AWS managed Airflow can be a full service wherein it can pick data from multiple data sources and store it to multiple endpoints. We can leverage that end-to-end, which I am currently using in my project. The lambda functions can fit in the architecture. Lambda functions are basically used when we have to do some computation or transformation on the data, irrespective of loading data into a table. So we have some source data, and upon that, we are doing some processing, and we have to store the data into another location. That is when Lambda functions come into the picture. It can be a call from an API or some triggered Lambda functions. What happens is when data is available in a particular location, this can be triggered so that the data gets processed appropriately and stored into the appropriate location. Lambda functions can do spinning up the EC2 machines or any of the AWS services needed to process. All that can be done. And once the result is available in another location, the downstream systems can use it.

What strategy would you use to migrate Python ETL scripts running on legacy systems to utilize PySpark for enhanced parallel processing capabilities? Okay, this was one aspect we had done for the project with our media and editing team involved. So we had Python scripts running in a SnapLogic tool, which was scheduling them and triggering EMR jobs in the background. But what we did was, we brought Databricks into place and leveraged the parallel processing capability of Databricks. We coded in PySpark and used Spark SQL. Since it's a seamless transition, even though the scripts are in Python, internally it would be a Spark DataFrame, which would do all the processing in the background in a parallel way. We could then save the data to a Lakehouse or save it in Parquet format, as needed. This can be achieved using Databricks, and we've already done that.

What key metrics would you use to measure and improve the performance of an ETL pipeline that frequently handles JSON and CSV data files? In terms of performance perspective, multiple things come into consideration. How fast it is able to process the data? What is the level of failure? And when the JSON files come in, when we need to encounter some new elements, does it fail? Or in CSV, if we encounter any new columns, does it fail? So, we have generalized it. The main thing is to have a schema in place with the appropriate data types and all mentioned. So, when we expect this data of this data type in the source, and then only we'll process. This can be ensured to improve the quality and also the performance of our ETL pipeline.

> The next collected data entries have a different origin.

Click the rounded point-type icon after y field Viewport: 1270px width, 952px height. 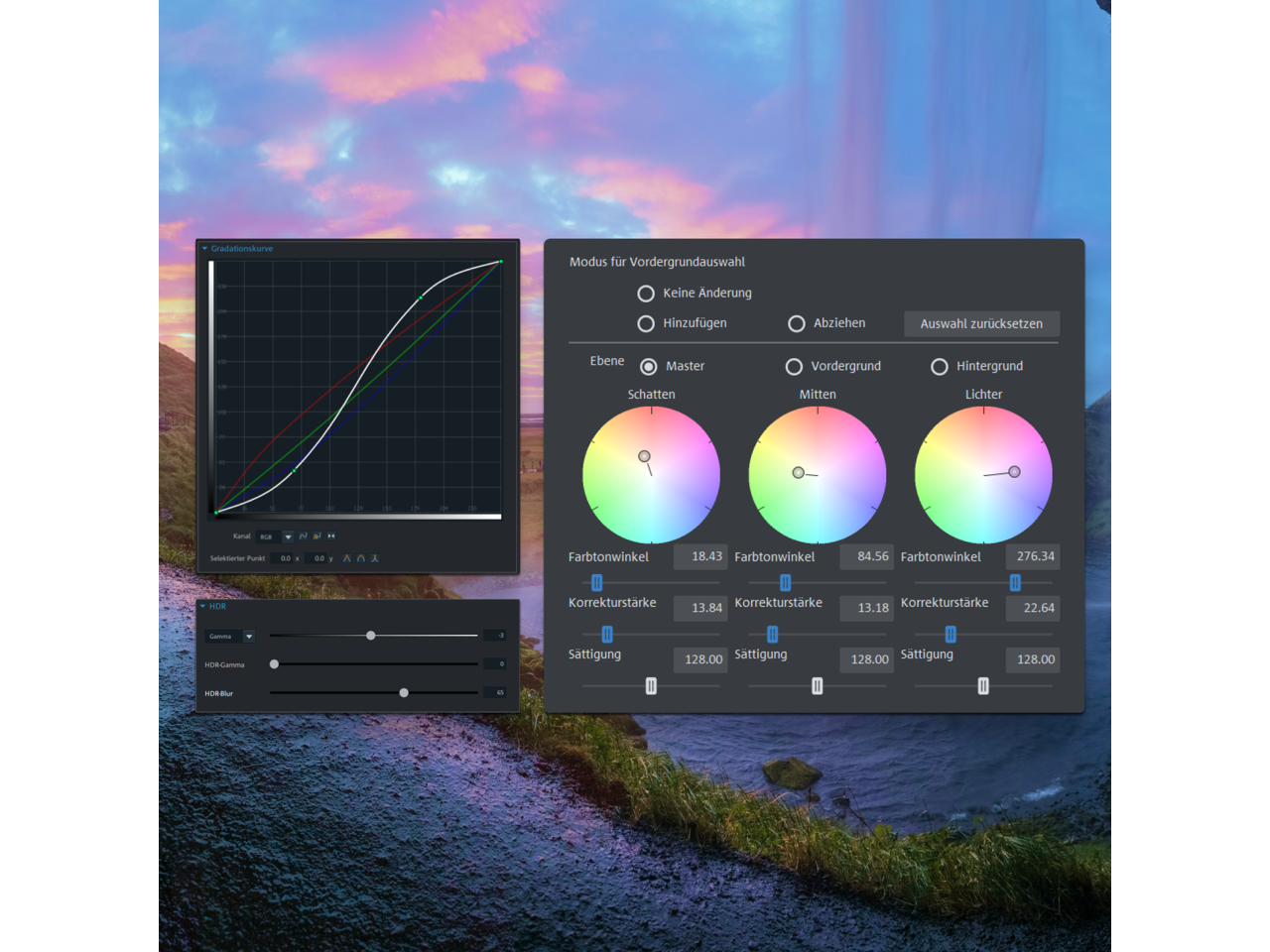coord(360,558)
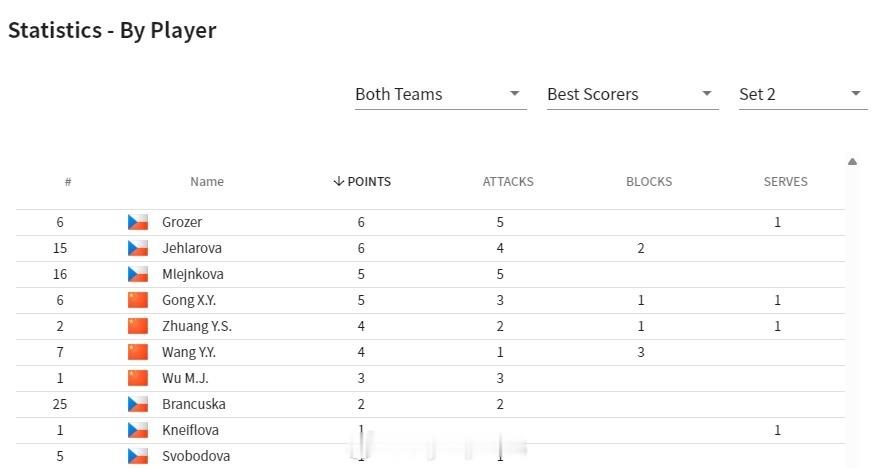Click the # jersey number column header
876x468 pixels.
(68, 182)
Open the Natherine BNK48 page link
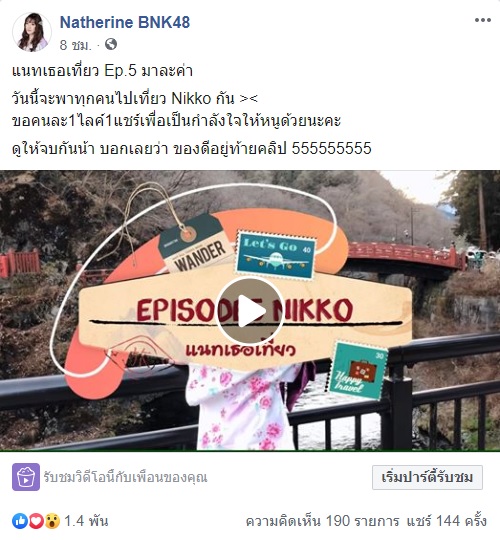Image resolution: width=500 pixels, height=540 pixels. point(125,22)
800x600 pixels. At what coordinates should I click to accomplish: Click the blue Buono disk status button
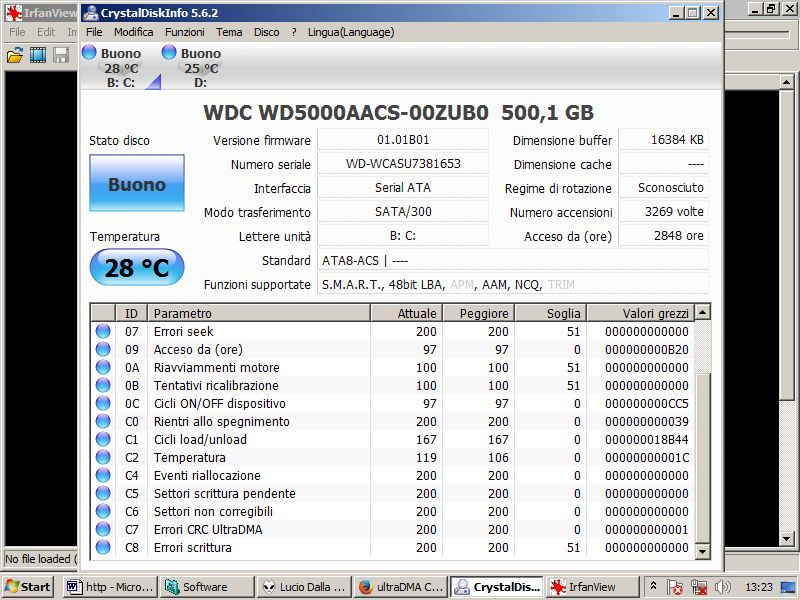tap(137, 184)
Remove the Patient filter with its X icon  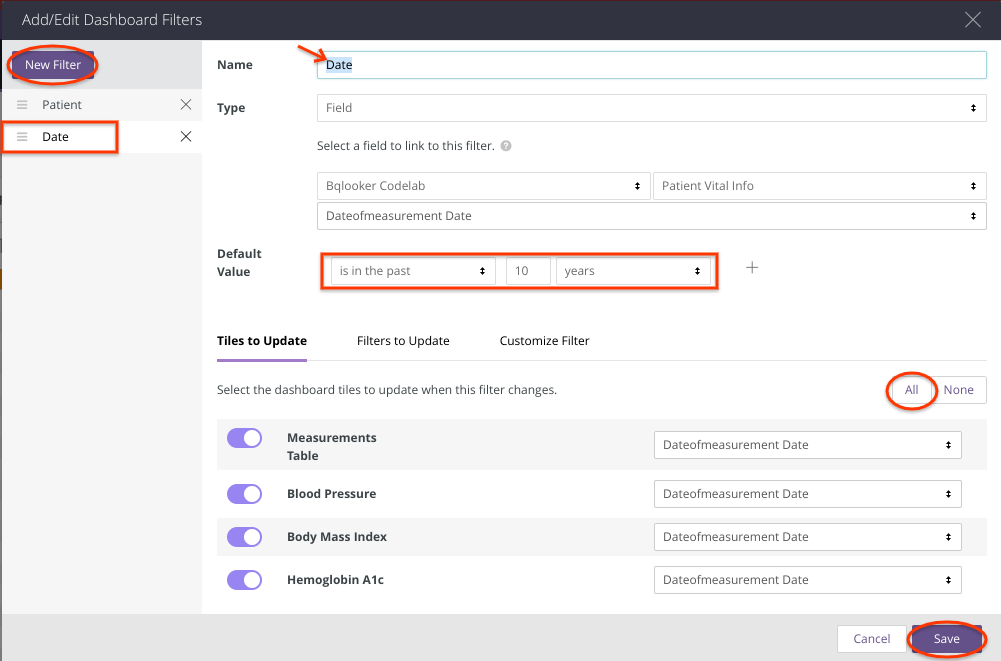click(x=186, y=105)
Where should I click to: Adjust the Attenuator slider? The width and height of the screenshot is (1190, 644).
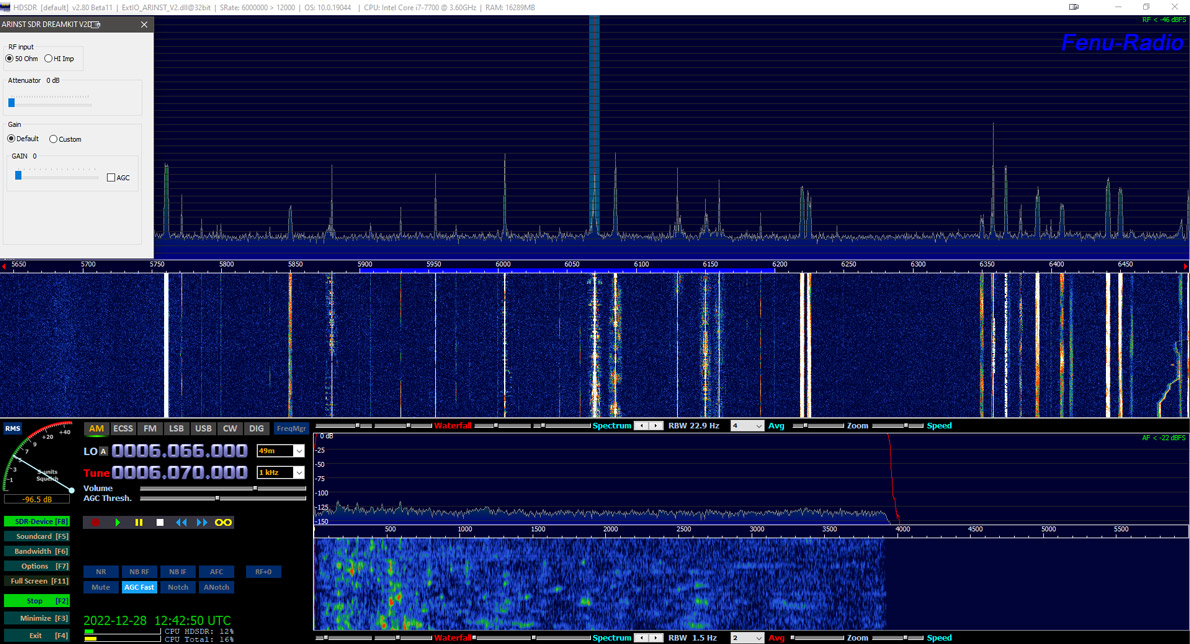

Can you propose a method for real-time data processing using AWS Lab and Kinesis for a data-driven application? Yeah, as I said before, AWS Lambda is something that I have not used. But, in the project that I worked on, there was a data science aspect to it. So, what was done is, we had all the models ready and deployed. So, this Lambda function would actually run on a scheduled basis, taking in data, generating results, and storing them into the target table. And that target table would be used subsequently for predicting, like, the best products that customers can buy and all that. For Kinesis, yeah, this was used for iTrouble. So iTrouble sends data in batches. Kinesis was configured to get the data through Kinesis for processing, and that data would actually be stored in our S3 location.